Do you remember when you first started playing bridge and you learnt how to finesse — oh what a revelation and discovery this turned out to be. You loved it and since you had now achieved the rank of master card player, you finessed at every possible opportunity. And do you know what? You still do, even when you don’t need to. I call these Practice Finesses. You take them because you can and just to let partner and the opponents know you haven’t lost the touch. Today’s hand is from a recent congress teams and features the Practice Finesse but first, a point about teams’ events. With all forms of pairs, whether they are Matchpoint or IMP scored, your result depends, to a certain extent, on what everybody else in the field does. With a teams’ event your result depends entirely on how your team performs on each board versus the other team; your score is completely unrelated to any other team. It is well recognised that teams’ event is by far the best form of bridge competition as the element of luck is reduced to almost nil.

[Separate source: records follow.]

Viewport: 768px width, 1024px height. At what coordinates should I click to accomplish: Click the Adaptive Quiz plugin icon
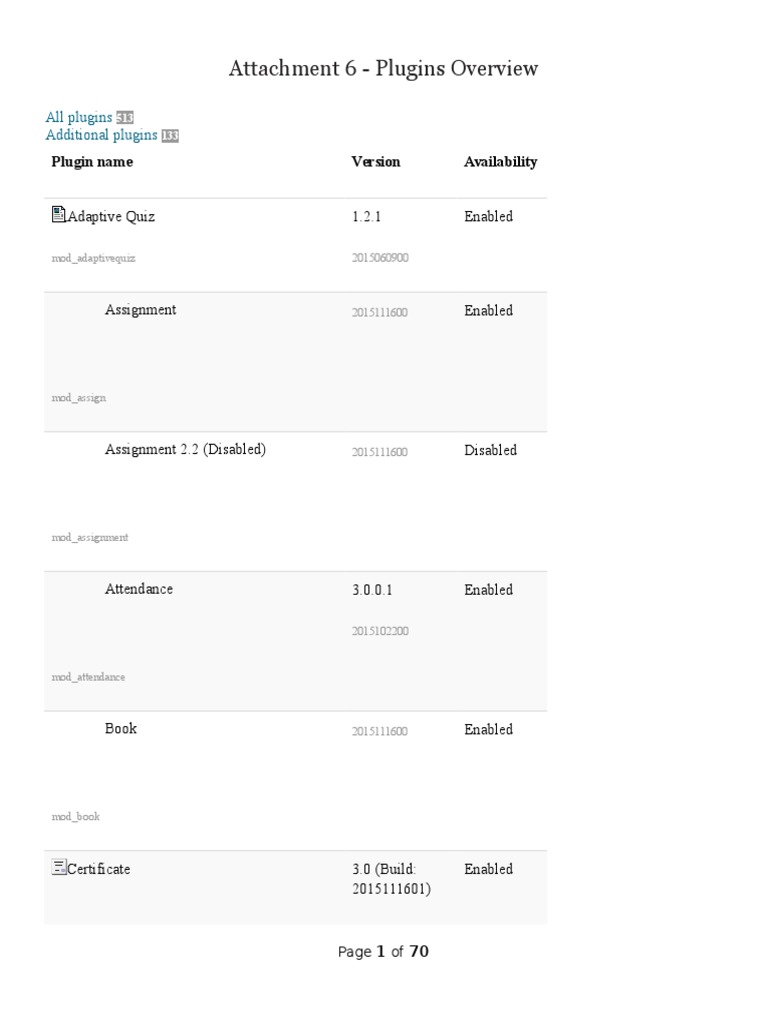pos(59,215)
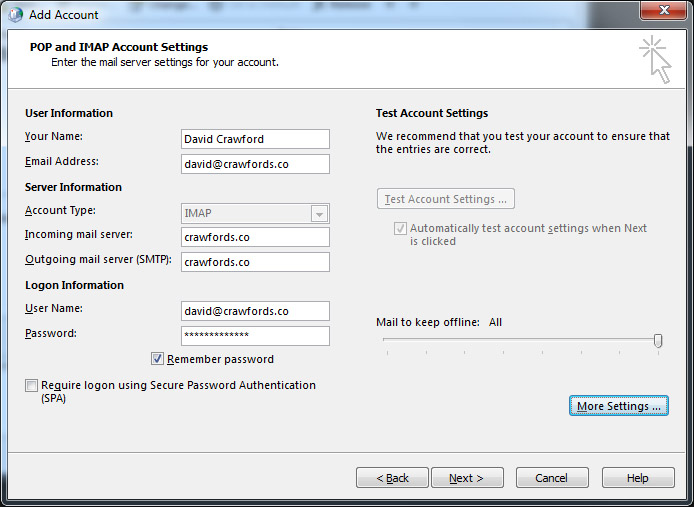This screenshot has width=694, height=507.
Task: Close the Add Account dialog
Action: point(663,10)
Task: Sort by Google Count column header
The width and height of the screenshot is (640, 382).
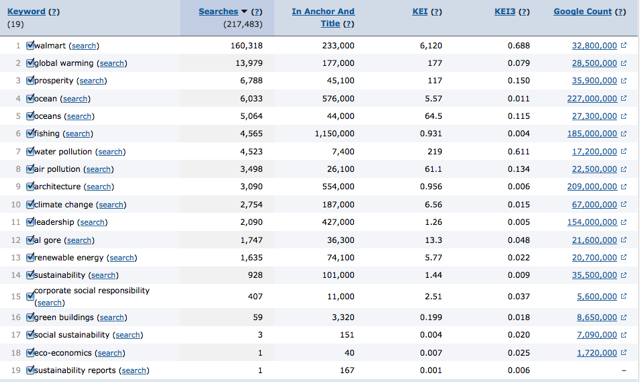Action: coord(582,11)
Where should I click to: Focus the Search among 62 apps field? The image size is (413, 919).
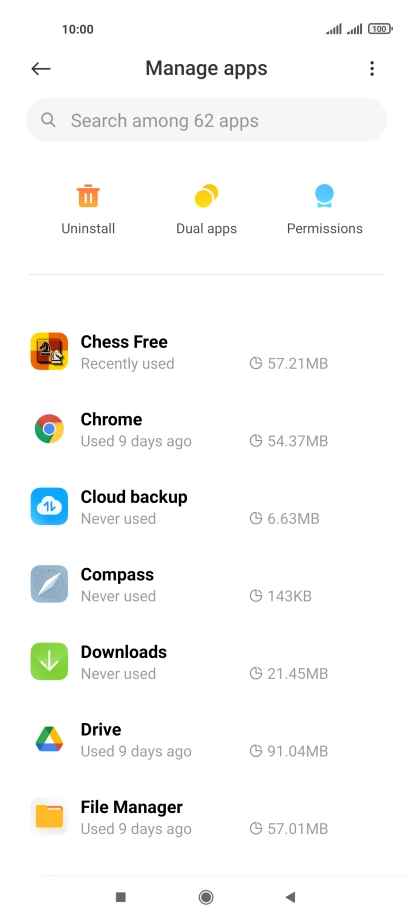pos(206,120)
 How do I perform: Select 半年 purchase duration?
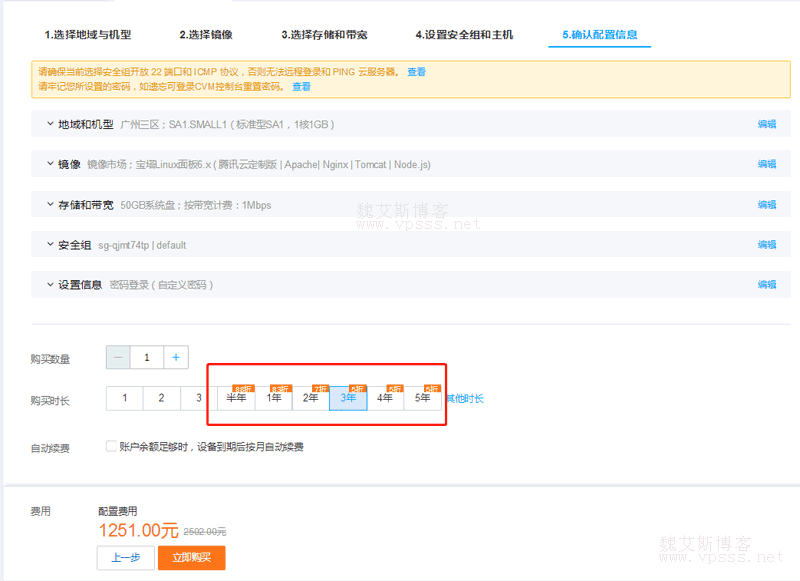(236, 398)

In the latest ABF newsletter, John Newman, one of Australia’s top young players, commented at the recent Gold Coast Congress: “I was tempted to skip the Matchpoint Pairs events to hang out in the rainforest and only play IMPs events, but Matty B asked me to play the Bobby Richman Pairs, and he has stolen so many tricks from me over the years that I found myself saying ‘yes’ immediately.” He went on to say: “Matchpoints baffles me. Whereas IMPs strategy is deliciously simple (bid games, make contracts, defeat contracts), matchpoint strategy seems to be the perpetual analysis of gambles. I’m often not sure what to do, but I know that it matters.” As an aside, John and Matty won the event — well done.

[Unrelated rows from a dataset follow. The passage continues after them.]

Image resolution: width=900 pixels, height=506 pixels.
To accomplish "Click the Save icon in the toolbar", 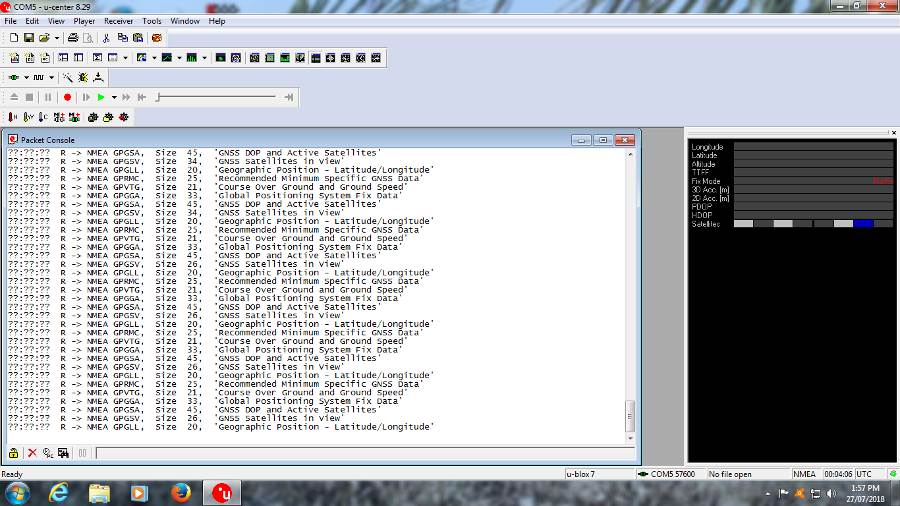I will click(29, 37).
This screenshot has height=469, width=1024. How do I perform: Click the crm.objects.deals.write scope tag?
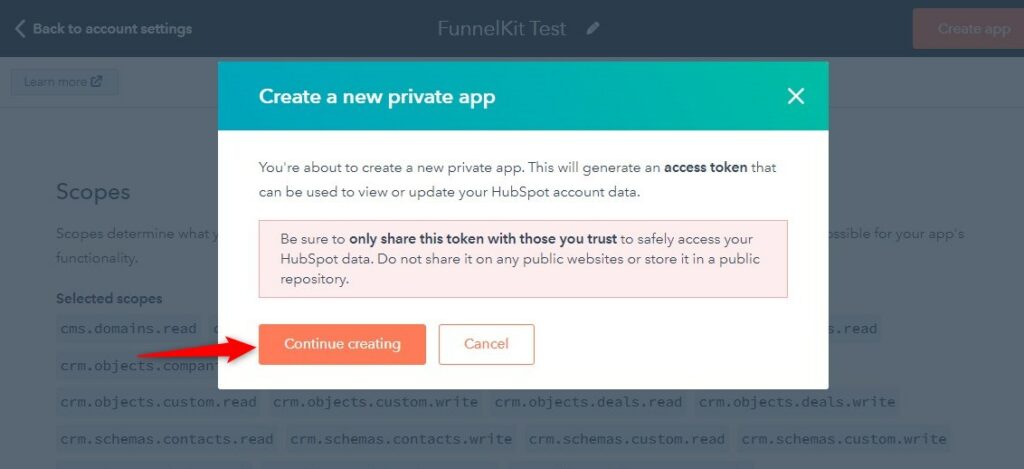tap(797, 402)
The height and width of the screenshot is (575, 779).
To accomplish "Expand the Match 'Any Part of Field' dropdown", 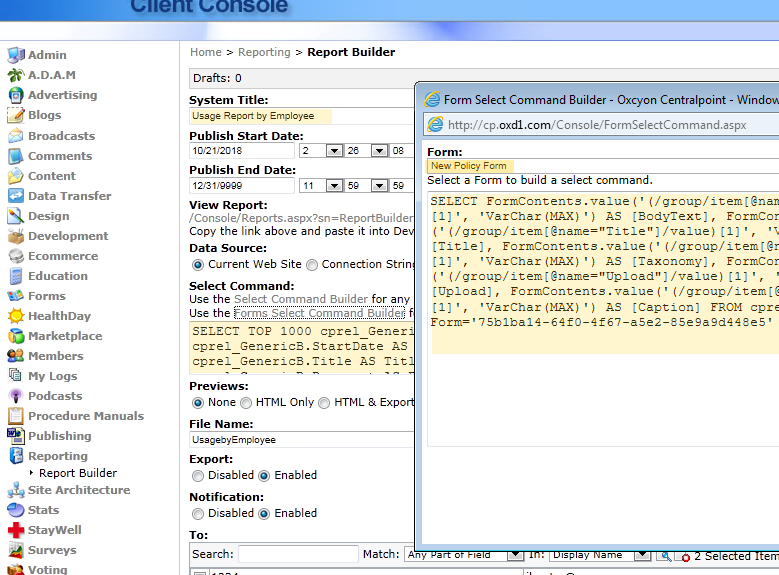I will pyautogui.click(x=515, y=554).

So to today’s hand where the Practice Finesse was not only unnecessary but also turned out to be a disaster. As I have mentioned before, the most important thing at IMP scoring is to make your contract. Overtricks are not important. At both tables 3NT was declared by south. At one table a small spade was led that clearly pleased declarer who, with little thought, ran this to the ten, quickly played a spade to the ace and took the practice heart finesse and seemed pleased when it worked. West, of course, was in no great hurry to take the king and simply played low. Declarer now played a small heart to the ace and when the king didn’t fall began to appreciate the dilemma she had created for herself. Incidentally, west’s play, while impressive, was unnecessary as taking the king and exiting a diamond achieves the same result of locking dummies hearts away for the remainder of the week.

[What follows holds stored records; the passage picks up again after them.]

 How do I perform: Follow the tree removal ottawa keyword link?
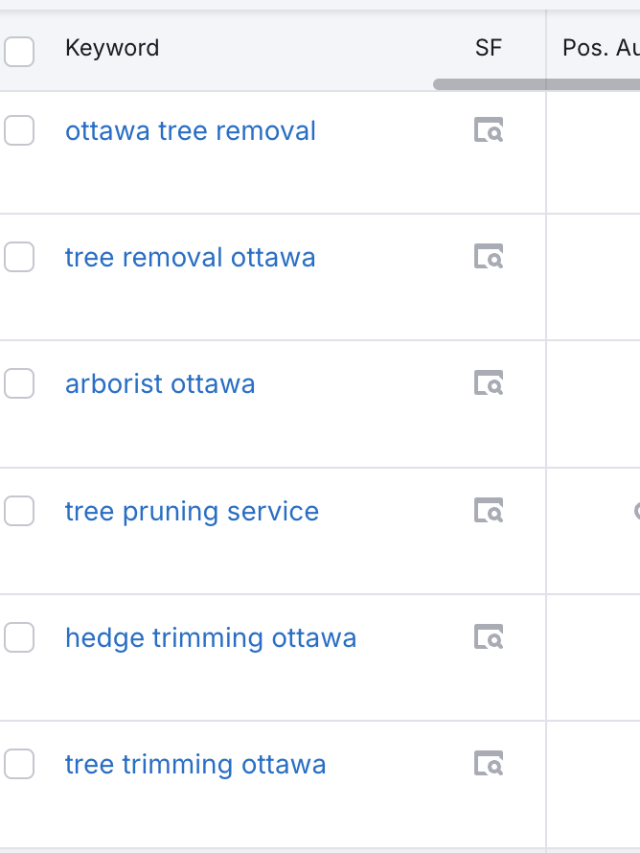190,257
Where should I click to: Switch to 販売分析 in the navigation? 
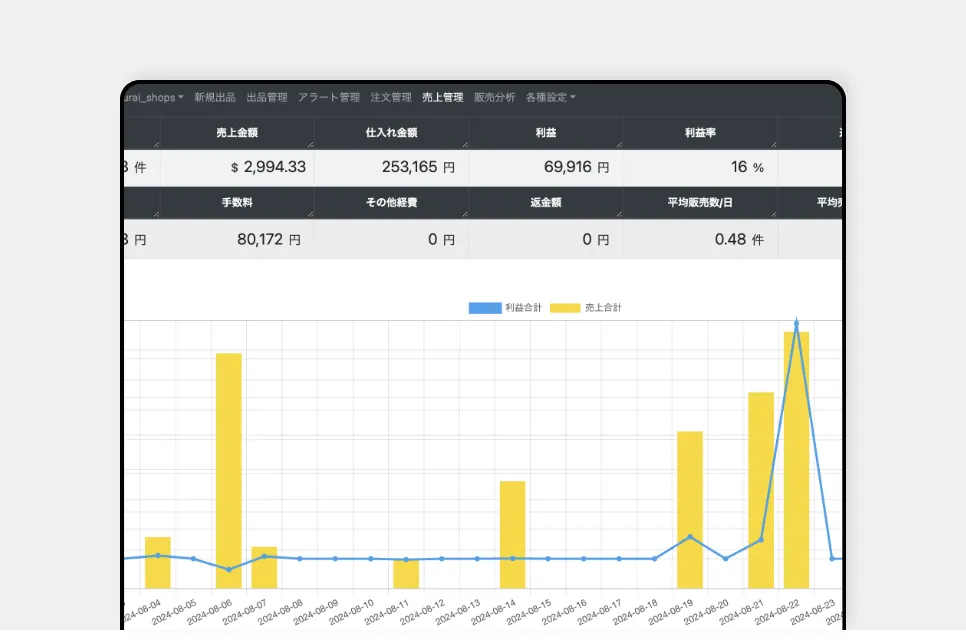pos(495,97)
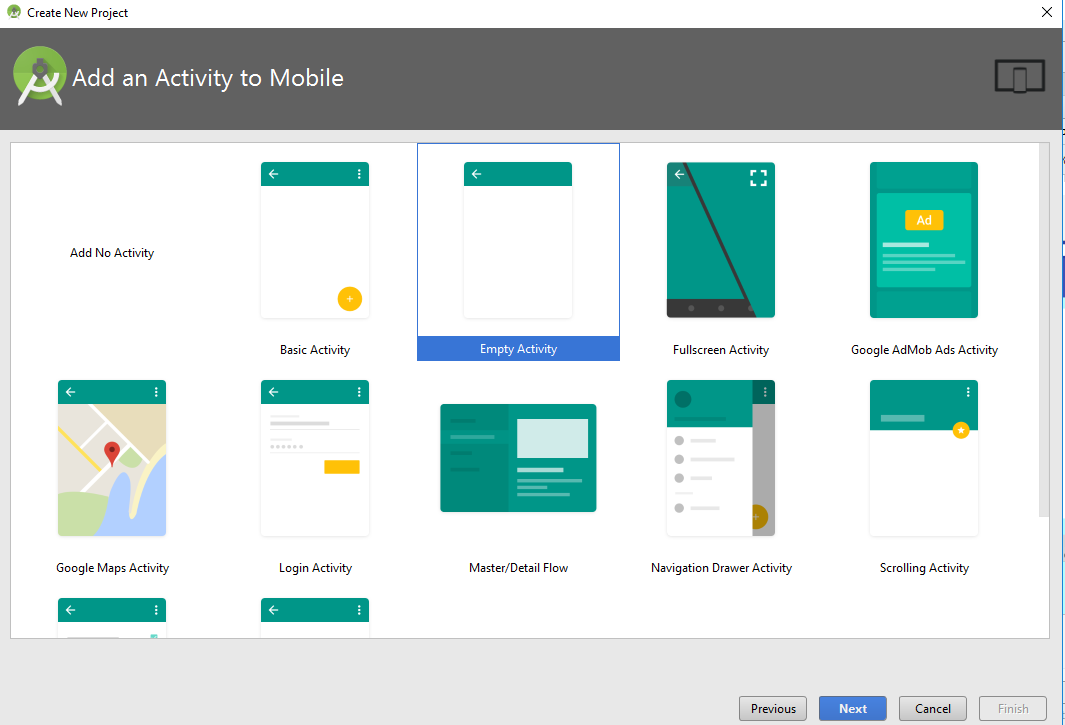The width and height of the screenshot is (1065, 725).
Task: Click the floating action button on Basic Activity preview
Action: click(349, 298)
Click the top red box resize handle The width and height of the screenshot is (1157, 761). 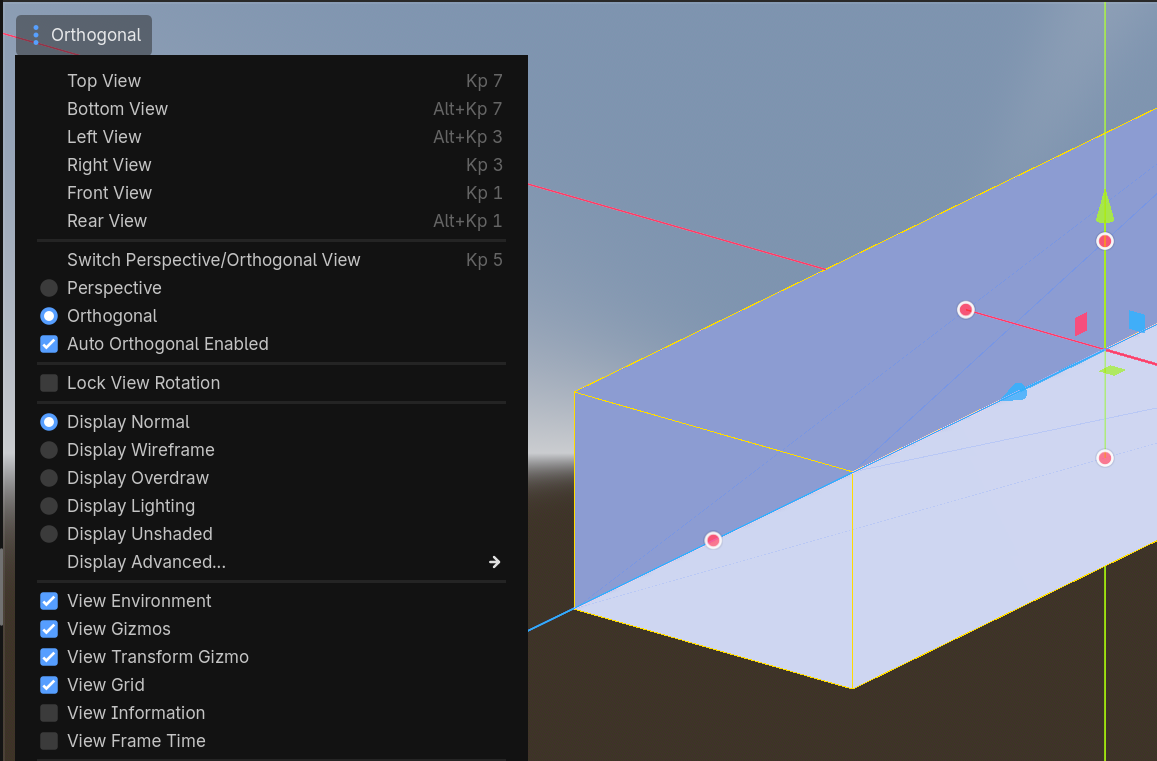pyautogui.click(x=1105, y=241)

I intentionally made the point that declarer played with little thought — the most common of errors. She was also so keen to get to dummy to take the heart finesse that she neglected the most basic requirement of declarer play: count your tricks BEFORE playing to trick one. Why did she take the heart finesse? Simply because it was there and she could, which plenty of players, even some of the most experienced, would do. So when dummy arrives, count your tricks. On a spade lead you have four spade tricks along with the ace of clubs and the ace of diamonds, so 6 tricks. Ergo you only need three heart tricks so why take the finesse? Win the spade ten and play ace and another heart and you will be writing 630 on your scoresheet rather than -100. 13 IMP out. Oops.
At the other table the auction indicated a diamond lead, which encouraged west to lead the jack of diamonds, a thoughtful and potentially killer lead. Now with only one remaining entry in dummy the practice finesse was a real danger. Ace and another heart and, as luck would have it, the king was with west so the diamond queen remained safe and protected.
The Kendenup Congress was won by John Elliott and Claire James, both from the Denmark Bridge Club. Second were Ken Else and Kay Thompson with Alison Gunton and Vivienne Davis third — all from Albany.
Congratulations to BAWA director Neville Walker, who has recently qualified as a Level 3 national director.